La noticia de un Alberto Fernández golpeador nos conmocionó. El scrolleo incesante en redes sociales se constituye, en parte, en la búsqueda de una respuesta, una explicación, algo que pueda aliviar esta angustia, esta decepción sin fondo de no haber vuelto mujeres, ni siquiera mejores, sino de haber vuelto de una manera horrorosa e impensada. Asoma un sentimiento antipolítico, de hartazgo, un clima muy 2001 en una calle cada vez más espesa, con un bombardeo de noticias que van calando el autoestima, que aplastan hasta dejarnos chiquitos y sin fuerza. Vemos cómo todo se desmorona en un espectáculo siniestro que sucede mientras tenemos que seguir yendo a trabajar, preparar la comida, llevar a los chicos al colegio. La vida misma.
¿Cuánto iban a tardar en filtrarse las fotos? Es la bajeza de cierto periodismo que hoy se rasga las vestiduras por la defensa de las mujeres y alza su voz contra la violencia de género, pero no duda en revictimizar a Fabiola Yañez en un momento de extrema vulnerabilidad, e incluso se jacta de eso al agregar una marca de agua a las imágenes. Y todo por priorizar los likes, los baits, la especulación política en su máxima expresión. Son los mismos que hablan con tibieza sobre la visita de diputados a genocidas responsables de delitos de lesa humanidad que están condenados por secuestrar, torturar y desaparecer personas, por robar bebés.
AlbertA le decíamos. El presidente con el que logramos que se reconociera el derecho a decidir sobre nuestros cuerpos, a una maternidad deseada. El presidente con el que construimos un Ministerio, el primero, que aún con errores y tropiezos, fue nuestro. Ahí hubo compañeras feministas que con el bajísimo presupuesto que tenían hicieron magia, pensaron políticas, con amor y compromiso, poniendo su tiempo, su cabeza. Y todo eso deslegitimado y cuestionado.
El daño es inmenso, tiene un alcance que todavía no podemos imaginar. Un daño al feminismo, al campo nacional y popular, al peronismo, que desprestigia luchas históricas y fundamentales. A la credibilidad. ¿Cómo volver a seducir a una mayoría popular después de esta catástrofe? ¿De esta misoginia? ¿De esta violencia ejercida desde la investidura presidencial?
Hay una sensación que sobrevuela y es que todos los consensos que supimos construir se rompen en millones de pedazos. Y es agotador. Y es desolador. Porque pareciera que no hay de dónde agarrarse en este vértigo infinito al que nos someten día tras día.

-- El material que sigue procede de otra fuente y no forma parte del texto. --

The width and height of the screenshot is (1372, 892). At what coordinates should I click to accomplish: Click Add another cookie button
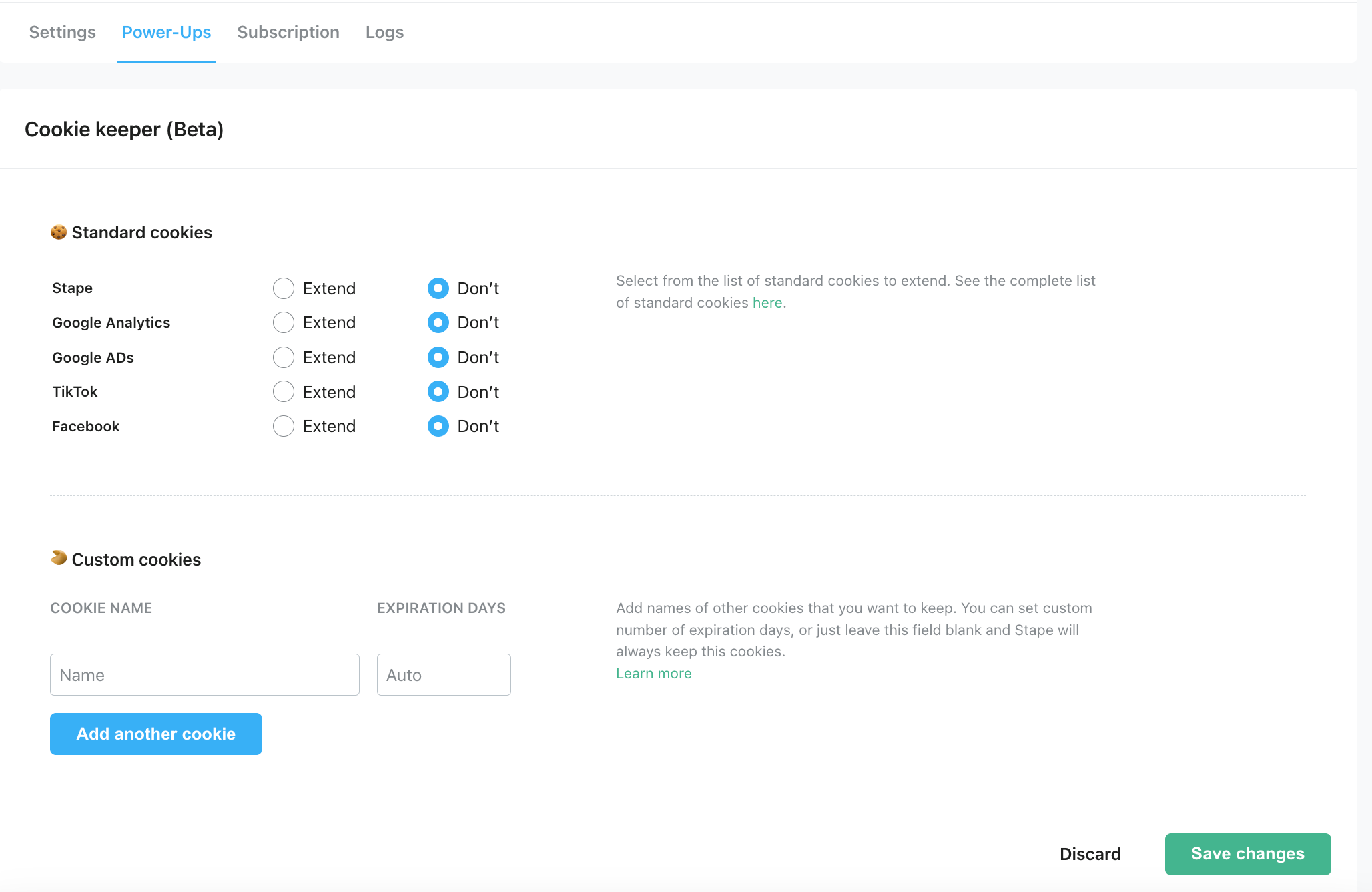156,734
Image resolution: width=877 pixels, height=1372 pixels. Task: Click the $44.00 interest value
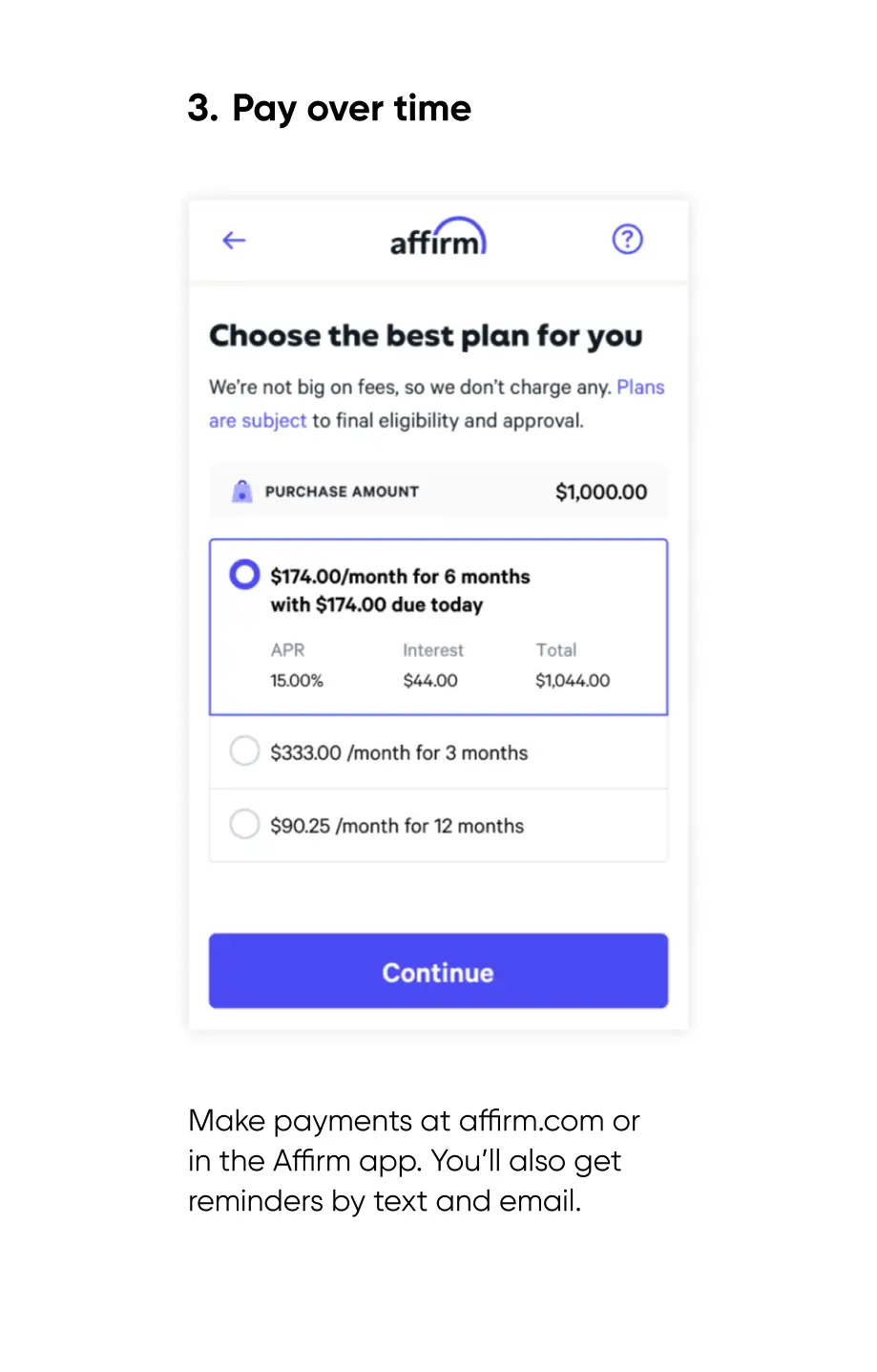(430, 681)
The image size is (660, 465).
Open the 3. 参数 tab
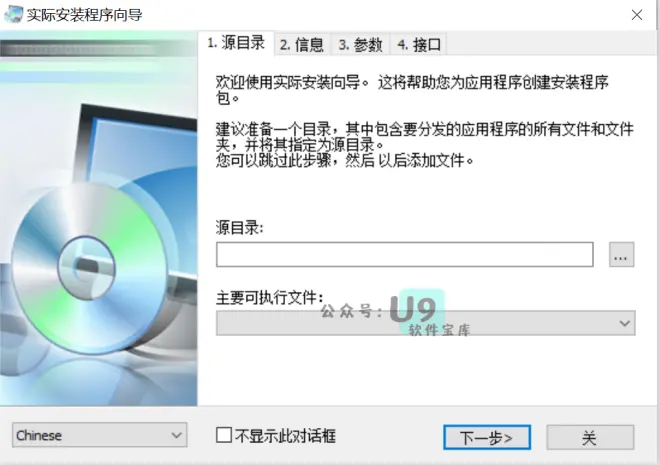coord(360,44)
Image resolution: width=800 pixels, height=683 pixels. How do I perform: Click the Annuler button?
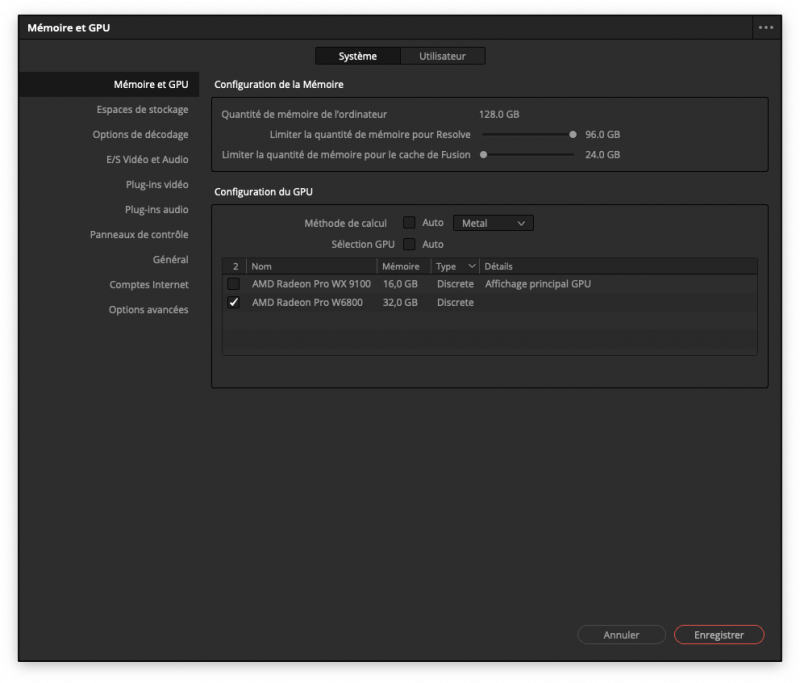click(x=621, y=635)
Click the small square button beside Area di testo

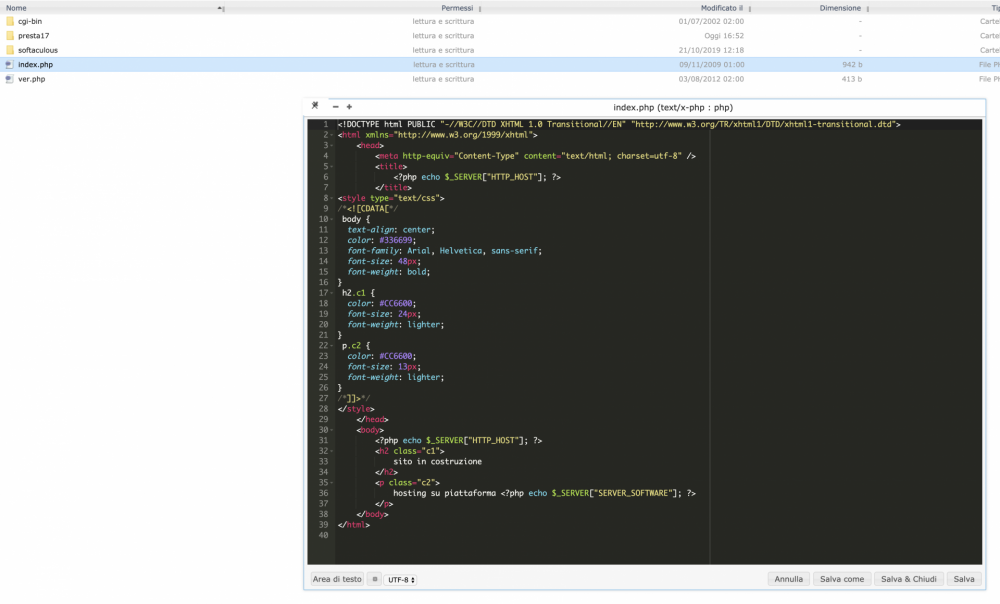tap(375, 579)
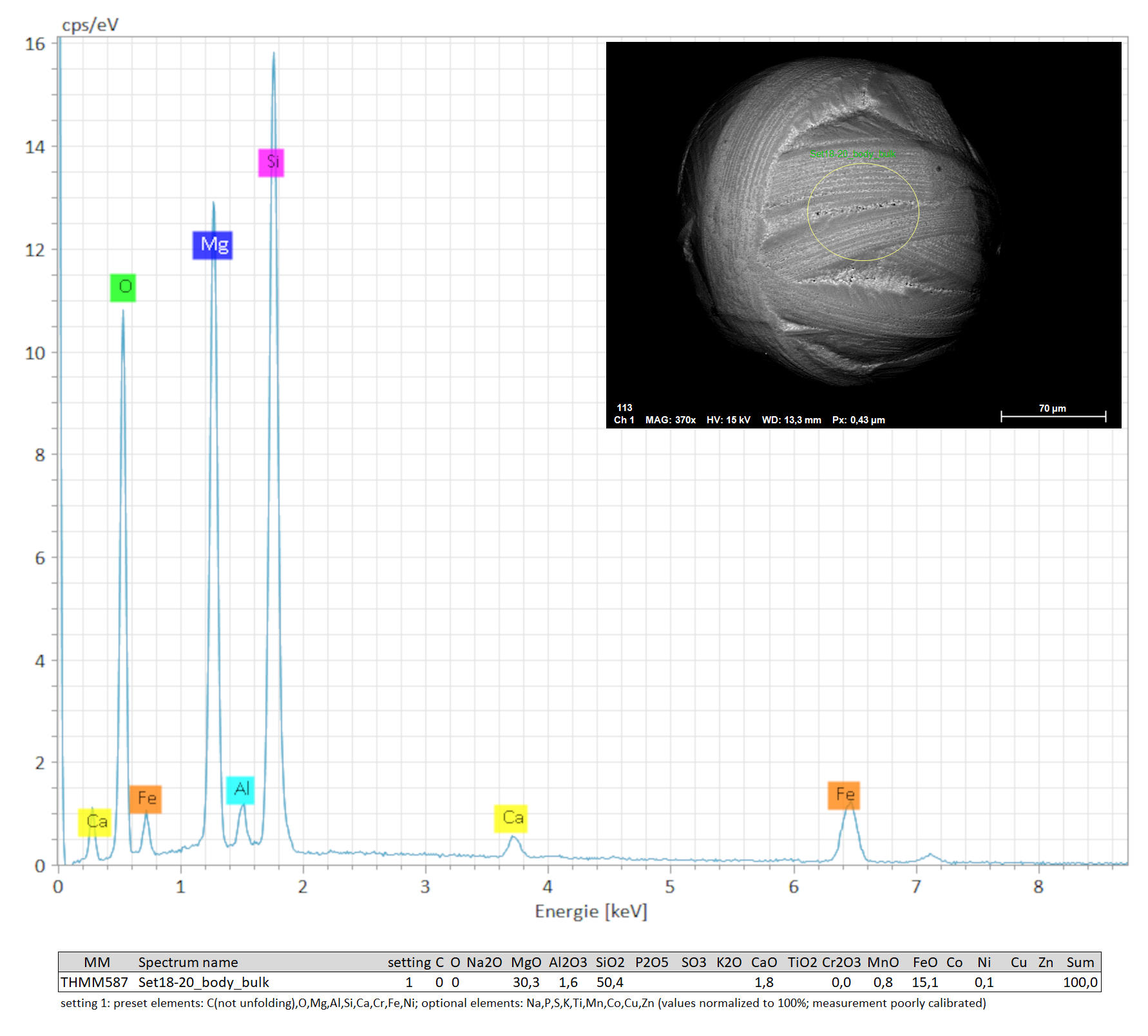Select the green O peak label

(123, 287)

Y si todo está roto, ya no podemos ni siquiera pensar en reconstruir. Porque, ¿hay algo que haya quedado en pie? Si una cosa podemos pasar en limpio después de este huracán, es la necesidad urgente e insoslayable de forzar una transformación real en las dirigencias políticas, “que amen la vida, que enfrenten la muerte”, y dejar de insistir con señores que no nos representan, ni representan nuestras banderas. “Que un hijo de la generación diezmada agarre la posta”, dijo Cristina a quien hoy quieren responsabilizar también por esta situación, incluso después de haber atravesado todo el espectro de violencias posibles. Las responsabilidades, a quien le correspondan. Basta de pavadas.
Daniel Scioli, Fernando Espinoza, José Alperovich, Martín Insaurralde, Alberto Fernández. Es una lista muy larga y muy dolorosa que no para de nutrir la decepción y la frustración que tenemos quienes verdaderamente pensamos que la política es una herramienta de transformación de lo injusto, de la desigualdad. “Dicen que la juventud no tiene para gobernar experiencia suficiente. Menos mal, que nunca la tenga”, cantaba Gieco en una canción icónica de los 90. Pero no queremos volver a ese paradigma, a creer en esas ideas que tanto nos costaron desterrar. Porque eso, además, es abonar a la teoría de la casta. Nosotros no somos eso, pero para reivindicarse en ese dilema, hay que hacerlo carne, hay que dejar de hablar, dejar de crear narrativas bonitas pero sin sustento, sin transformación en serio. En este maremágnum que nos tiene un poco desparramados, un poco mareados, es imperioso ordenarse, ubicarse del lado de la ética, aferrarse ahí, recordando de dónde venimos, qué hicimos, qué queremos. Hacer memoria. Volver a lo más básico y elemental. Reconstruir, o volver a construir sobre los escombros de esta Argentina que tanto queremos.